Headache

10 décembre 2009

Après une nuit sans dodo sur de la philo, je confirme. Est ce que la caféine peut s’injecter en intraveineuse ?

Into the white

9 décembre 2009

Aujourd’hui, il neige. Genre quelquechose comme 40cm de fraiche tombés en 12 heures, c’est correct. Et Montréal dans le blanc, ça a de la gueule ! Alors, fier, j’ai étrenné mes bottes d’hiver, je fais un peu cosmonaute avec mais je peux courir ou presque dans 30cm de neige en restant au sec, et même par -20 s’il vous plait.

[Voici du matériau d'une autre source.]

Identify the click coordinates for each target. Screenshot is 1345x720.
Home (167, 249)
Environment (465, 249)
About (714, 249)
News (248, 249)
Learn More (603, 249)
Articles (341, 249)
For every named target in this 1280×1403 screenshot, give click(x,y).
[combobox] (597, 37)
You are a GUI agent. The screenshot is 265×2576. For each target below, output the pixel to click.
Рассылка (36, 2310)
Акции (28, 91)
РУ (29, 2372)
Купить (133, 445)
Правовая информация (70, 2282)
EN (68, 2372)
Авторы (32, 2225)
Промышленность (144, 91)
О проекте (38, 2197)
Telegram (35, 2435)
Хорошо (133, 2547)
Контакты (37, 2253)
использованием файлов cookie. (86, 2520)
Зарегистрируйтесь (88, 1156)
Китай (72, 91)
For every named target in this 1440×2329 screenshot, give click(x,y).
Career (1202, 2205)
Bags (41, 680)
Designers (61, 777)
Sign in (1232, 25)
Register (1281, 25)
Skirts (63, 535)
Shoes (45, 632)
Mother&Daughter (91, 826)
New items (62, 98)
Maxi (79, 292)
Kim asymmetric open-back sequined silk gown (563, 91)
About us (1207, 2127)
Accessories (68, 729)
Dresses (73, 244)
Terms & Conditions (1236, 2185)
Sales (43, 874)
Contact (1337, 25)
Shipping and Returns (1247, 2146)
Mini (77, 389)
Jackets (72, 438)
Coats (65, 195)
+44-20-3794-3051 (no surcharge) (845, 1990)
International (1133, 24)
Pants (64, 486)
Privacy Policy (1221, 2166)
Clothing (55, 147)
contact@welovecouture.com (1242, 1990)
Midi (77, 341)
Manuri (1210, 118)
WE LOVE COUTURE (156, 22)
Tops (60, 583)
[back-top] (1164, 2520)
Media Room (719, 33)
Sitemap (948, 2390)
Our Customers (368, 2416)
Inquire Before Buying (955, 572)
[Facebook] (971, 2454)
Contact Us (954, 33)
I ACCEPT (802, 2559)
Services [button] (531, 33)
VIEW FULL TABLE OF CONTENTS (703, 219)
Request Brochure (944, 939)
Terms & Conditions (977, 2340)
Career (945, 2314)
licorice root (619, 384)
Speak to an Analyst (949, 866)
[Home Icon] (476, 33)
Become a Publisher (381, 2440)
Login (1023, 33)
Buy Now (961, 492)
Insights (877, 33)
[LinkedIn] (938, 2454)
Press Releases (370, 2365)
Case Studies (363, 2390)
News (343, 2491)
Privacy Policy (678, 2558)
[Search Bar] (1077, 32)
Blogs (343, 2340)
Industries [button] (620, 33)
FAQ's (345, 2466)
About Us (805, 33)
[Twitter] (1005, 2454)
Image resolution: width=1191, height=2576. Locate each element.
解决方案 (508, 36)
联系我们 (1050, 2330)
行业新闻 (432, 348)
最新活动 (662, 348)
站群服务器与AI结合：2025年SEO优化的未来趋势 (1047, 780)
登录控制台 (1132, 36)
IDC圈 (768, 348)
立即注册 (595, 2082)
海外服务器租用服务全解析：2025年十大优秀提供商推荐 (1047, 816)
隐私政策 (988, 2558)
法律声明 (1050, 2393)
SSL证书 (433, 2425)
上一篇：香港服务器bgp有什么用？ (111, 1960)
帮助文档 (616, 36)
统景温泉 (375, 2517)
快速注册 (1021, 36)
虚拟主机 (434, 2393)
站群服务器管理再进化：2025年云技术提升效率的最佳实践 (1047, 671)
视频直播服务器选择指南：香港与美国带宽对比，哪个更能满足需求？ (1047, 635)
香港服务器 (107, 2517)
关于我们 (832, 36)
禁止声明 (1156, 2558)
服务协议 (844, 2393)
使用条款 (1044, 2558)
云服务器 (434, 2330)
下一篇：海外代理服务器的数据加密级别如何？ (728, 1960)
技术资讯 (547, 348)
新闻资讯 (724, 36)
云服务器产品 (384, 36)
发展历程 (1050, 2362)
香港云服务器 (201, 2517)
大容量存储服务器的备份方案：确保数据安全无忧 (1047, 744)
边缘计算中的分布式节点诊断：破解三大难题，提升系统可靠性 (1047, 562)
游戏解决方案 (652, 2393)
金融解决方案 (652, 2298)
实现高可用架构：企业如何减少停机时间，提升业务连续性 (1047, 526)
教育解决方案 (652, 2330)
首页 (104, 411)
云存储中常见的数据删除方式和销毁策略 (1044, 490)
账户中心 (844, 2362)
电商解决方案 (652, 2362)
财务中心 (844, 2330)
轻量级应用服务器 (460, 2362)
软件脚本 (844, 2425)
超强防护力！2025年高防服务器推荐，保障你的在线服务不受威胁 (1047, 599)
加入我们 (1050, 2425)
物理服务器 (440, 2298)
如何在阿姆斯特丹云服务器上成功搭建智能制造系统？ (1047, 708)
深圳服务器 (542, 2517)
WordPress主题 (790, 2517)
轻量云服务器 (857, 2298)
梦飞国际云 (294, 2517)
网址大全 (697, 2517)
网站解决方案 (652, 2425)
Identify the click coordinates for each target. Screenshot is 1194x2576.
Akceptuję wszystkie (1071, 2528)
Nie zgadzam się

Puis tu mets les couches multiples, les gants, la polaire, la veste, l’écharpe, la cagoule, la capuche, le bonnet, les surgants tu renlèves les gants parce que tu peux plus faire tes lacets, ça y est tu crèves de chaud vite tu sors, tes colocs se foutent de ta gueule parce qu’on dirait que tu pars à la chasse à l’ours et ça y est, c’est parti.

Là, à ce moment, tu réalises

1) que le bus est passé parce que ça fait 20 minutes que tu t’habilles.

2) que t’es bono pour marcher dans la tempête pendant 20 minutes jusqu’au métro, mais c’est marrant

3) qu’en fait il ne fait que -5, que certains jours de skis sont bien pires et tu te sens con de réagir comme ça en ayant grandi dans les Alpes.

4) Et bordel c’est quoi ce pays avec de la poudreuse à foison où les montagnes sont encore plus ridicules que celles du Massif central.

5) que le choc thermique dans le métro où il fait 20 c’est super violent et que bosser 6h en bibli à la fac (si si) avec tes superbottespousurvivreaufroidpartout + les chaussettes exprès pour c’est un peu un supplice…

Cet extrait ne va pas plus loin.